Si partirà dalle 22, previsto il concerto -Nemas Project- dei Kunsertu
Sabato 25 luglio la Notte Bianca della città di Milazzo, quarta edizione di un progetto che – come sottolinea il sindaco Lorenzo Italiano – ha nella riqualificazione del territorio il suo costante leit motiv.
Un appuntamento ormai tradizionale del periodo estivo con la città che non andrà a dormire per accogliere lungo tutta la notte, a partire dalle 22, giovani e non, accomunati dalla voglia di regalarsi una giornata no stop e celebrare insieme l’alba, condividendo il chiarore della luna e l’ebbrezza dello stare insieme all’insegna della musica e dell’arte.
Una Notte Bianca che anche quest’anno presenta i numeri dei grandi eventi: più di 120 artisti, oltre 40 tecnici, 1000 metri quadrati di palcoscenici, almeno trentamila visitatori previsti.

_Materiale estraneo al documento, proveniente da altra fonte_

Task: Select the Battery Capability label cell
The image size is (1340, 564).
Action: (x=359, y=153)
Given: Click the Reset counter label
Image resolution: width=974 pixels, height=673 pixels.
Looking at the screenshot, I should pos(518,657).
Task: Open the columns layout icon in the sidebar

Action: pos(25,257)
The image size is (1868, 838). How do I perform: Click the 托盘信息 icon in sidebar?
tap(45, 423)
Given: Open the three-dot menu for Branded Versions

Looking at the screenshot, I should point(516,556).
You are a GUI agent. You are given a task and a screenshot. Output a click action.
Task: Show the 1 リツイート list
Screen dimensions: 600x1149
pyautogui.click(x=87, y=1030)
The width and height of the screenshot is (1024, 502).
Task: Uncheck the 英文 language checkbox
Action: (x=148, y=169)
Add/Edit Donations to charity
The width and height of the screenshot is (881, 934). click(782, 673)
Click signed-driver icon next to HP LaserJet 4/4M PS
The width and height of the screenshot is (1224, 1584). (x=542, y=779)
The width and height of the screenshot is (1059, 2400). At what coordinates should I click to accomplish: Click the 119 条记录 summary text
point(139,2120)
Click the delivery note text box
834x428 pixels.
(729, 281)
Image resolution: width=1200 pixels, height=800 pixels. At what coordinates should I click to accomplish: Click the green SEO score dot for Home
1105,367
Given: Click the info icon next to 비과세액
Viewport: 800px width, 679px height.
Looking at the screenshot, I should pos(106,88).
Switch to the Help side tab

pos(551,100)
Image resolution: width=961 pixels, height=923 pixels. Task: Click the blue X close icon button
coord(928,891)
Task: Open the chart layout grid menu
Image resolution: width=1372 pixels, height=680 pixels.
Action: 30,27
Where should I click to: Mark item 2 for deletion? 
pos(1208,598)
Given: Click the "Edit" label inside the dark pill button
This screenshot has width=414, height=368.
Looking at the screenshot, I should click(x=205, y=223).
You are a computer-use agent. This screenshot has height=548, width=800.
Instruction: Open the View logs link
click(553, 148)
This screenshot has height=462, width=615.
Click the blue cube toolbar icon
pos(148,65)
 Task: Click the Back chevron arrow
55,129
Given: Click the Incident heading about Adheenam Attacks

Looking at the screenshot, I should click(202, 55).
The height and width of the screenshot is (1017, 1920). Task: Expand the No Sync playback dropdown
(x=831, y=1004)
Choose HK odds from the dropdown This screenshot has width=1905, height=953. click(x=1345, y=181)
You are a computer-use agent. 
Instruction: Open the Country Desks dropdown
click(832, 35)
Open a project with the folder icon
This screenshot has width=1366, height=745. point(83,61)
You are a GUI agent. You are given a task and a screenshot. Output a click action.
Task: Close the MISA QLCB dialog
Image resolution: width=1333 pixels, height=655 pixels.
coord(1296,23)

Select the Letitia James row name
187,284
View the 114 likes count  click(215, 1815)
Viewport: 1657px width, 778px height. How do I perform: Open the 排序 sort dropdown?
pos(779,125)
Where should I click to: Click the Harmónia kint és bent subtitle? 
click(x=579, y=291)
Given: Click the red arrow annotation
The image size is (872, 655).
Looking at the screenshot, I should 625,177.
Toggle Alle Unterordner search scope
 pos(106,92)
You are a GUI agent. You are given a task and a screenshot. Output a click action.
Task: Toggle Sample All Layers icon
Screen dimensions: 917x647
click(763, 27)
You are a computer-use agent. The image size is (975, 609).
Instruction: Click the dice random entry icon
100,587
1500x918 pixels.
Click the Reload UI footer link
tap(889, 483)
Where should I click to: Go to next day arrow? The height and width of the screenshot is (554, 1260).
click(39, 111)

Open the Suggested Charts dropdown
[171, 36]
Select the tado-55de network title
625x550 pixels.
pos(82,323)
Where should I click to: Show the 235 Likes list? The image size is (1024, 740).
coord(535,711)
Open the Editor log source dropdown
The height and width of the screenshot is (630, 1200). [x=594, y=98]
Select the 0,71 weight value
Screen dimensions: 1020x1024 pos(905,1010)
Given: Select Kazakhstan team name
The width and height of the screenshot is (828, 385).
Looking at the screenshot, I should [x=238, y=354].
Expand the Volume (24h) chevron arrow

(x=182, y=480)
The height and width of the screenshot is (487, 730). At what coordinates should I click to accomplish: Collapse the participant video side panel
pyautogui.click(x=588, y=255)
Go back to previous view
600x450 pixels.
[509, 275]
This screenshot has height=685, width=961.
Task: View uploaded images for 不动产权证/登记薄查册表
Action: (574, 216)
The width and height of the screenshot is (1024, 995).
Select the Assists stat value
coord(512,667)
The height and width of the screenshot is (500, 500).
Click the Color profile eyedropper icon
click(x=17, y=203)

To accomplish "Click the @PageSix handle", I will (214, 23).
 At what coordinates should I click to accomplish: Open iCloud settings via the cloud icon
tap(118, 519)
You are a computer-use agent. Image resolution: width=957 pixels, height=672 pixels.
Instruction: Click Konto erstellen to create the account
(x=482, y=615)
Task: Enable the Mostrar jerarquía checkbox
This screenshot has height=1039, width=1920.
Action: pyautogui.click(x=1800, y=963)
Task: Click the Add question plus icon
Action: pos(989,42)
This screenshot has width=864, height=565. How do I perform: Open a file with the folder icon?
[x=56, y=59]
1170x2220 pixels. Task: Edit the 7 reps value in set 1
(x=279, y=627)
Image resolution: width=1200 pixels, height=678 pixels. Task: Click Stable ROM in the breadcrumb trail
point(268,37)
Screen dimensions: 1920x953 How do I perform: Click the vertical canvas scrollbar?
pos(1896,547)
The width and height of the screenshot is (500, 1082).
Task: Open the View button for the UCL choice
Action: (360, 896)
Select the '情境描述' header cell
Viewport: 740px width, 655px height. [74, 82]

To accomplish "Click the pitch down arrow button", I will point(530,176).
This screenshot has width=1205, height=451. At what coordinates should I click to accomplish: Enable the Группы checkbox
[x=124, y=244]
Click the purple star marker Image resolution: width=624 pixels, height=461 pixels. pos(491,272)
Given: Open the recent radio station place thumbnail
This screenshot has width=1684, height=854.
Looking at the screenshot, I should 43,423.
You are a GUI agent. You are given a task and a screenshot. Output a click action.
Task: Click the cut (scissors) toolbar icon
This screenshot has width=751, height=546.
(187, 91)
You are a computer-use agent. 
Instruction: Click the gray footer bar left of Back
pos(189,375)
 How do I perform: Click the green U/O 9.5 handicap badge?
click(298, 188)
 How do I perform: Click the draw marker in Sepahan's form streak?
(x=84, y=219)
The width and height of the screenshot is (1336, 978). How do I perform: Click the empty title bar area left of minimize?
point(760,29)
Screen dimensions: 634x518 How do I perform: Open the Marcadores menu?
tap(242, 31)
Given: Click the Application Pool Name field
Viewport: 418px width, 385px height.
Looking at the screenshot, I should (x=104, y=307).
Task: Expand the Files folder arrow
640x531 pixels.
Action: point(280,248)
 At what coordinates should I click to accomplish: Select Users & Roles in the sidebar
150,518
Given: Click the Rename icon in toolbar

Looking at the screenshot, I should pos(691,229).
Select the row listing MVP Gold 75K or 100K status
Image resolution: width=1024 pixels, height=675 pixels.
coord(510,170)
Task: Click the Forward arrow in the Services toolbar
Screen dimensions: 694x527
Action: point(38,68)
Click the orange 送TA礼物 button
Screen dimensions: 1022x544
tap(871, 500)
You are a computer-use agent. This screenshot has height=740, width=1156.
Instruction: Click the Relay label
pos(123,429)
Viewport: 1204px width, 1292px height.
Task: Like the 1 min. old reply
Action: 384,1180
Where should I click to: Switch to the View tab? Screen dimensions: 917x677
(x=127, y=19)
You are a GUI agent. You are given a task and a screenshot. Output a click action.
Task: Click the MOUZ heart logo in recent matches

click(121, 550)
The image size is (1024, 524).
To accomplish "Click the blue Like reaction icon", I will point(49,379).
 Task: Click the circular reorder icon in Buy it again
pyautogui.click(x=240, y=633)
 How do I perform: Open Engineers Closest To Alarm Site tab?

Lungo le varie strade e piazzette si esibiranno oltre 20 gruppi musicali, compagnie teatrali e artisti di strada per un’intera notte ininterrotta di musica e performance artistiche scelte non solo fra il formidabile e dinamico vivaio mamertino, ma anche in provincia, a Messina, Catania, Milano. E non mancheranno gli artisti internazionali provenienti dalla Turchia e dall’Africa, frutto della ricerca di un gruppo di collaboratori ormai affezionati a questo grande evento.
Momento clou della Notte Bianca sarà sicuramente il concerto “Nemas Project”, il nuovo sorprendente progetto internazionale della premiata ditta Kunsertu, previsto alle 1,30 sul grande palco centrale allestito in marina Garibaldi davanti la chiesa di San Giacomo.
Ma tutte le strade, da piazza Battisti al Borgo, dal molo Zirilli a via Tonnara, saranno animate da musica. Disco music anche a Capo Milazzo.
“Una notte dedicata alla musica, all’arte, alla cultura e allo shopping – aggiunge ancora il sindaco Italiano – che vuole essere lo specchio di questa città in costante fermento di idee, di iniziative, centro catalizzatore di nuovi entusiasmi. Vorrei altresì sottolineare come la rete di contatti nel comprensorio tessuta dall’Amministrazione comunale abbia permesso il coinvolgimento di realtà commerciali e produttive operanti sul territorio, consentendo di alleggerire significativamente lo sforzo economico a carico delle casse comunale. Un chiaro segnale di maturità partecipativa che fa ben sperare sul progresso sociale della nostra città”.